INPUT MATERIAL Block Start

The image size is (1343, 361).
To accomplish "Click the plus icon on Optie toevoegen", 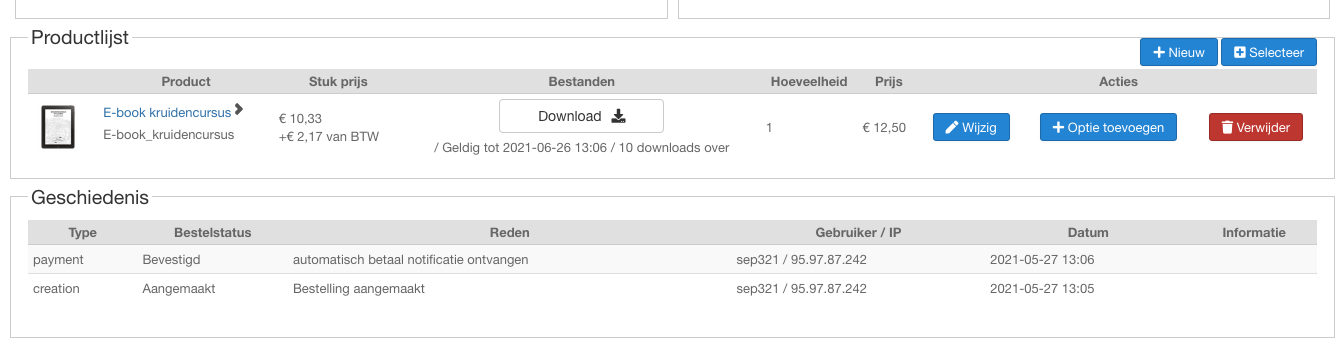I will tap(1058, 128).
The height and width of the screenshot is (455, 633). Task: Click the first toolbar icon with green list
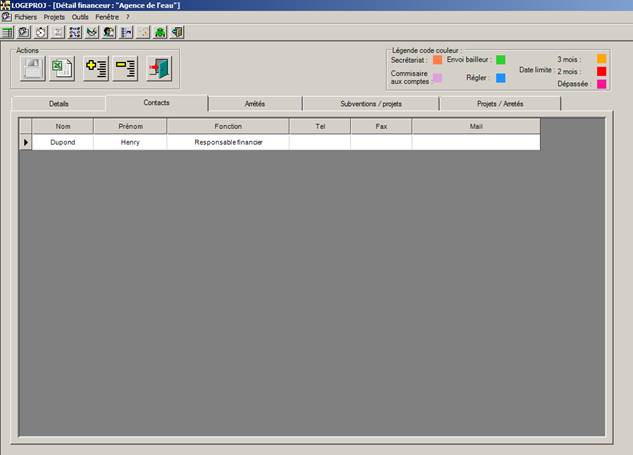click(7, 32)
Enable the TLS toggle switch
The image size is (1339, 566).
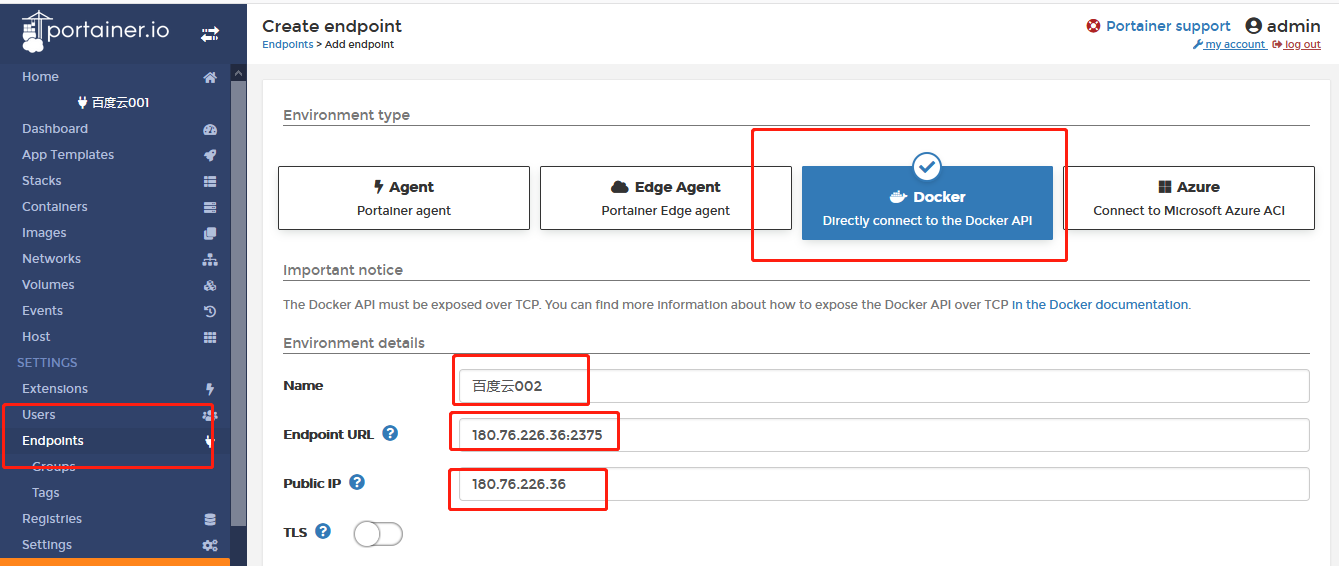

INPUT MATERIAL Block End

EXERCISE DIRECTIONS:
Keep out the pictures, and copy exactly the lines from the one that contains "The height and" through the final line of the records above, both ends included.

EXERCISE RESULT:
The height and width of the screenshot is (455, 633). Task: Click the first toolbar icon with green list
click(7, 32)
Enable the TLS toggle switch
The image size is (1339, 566).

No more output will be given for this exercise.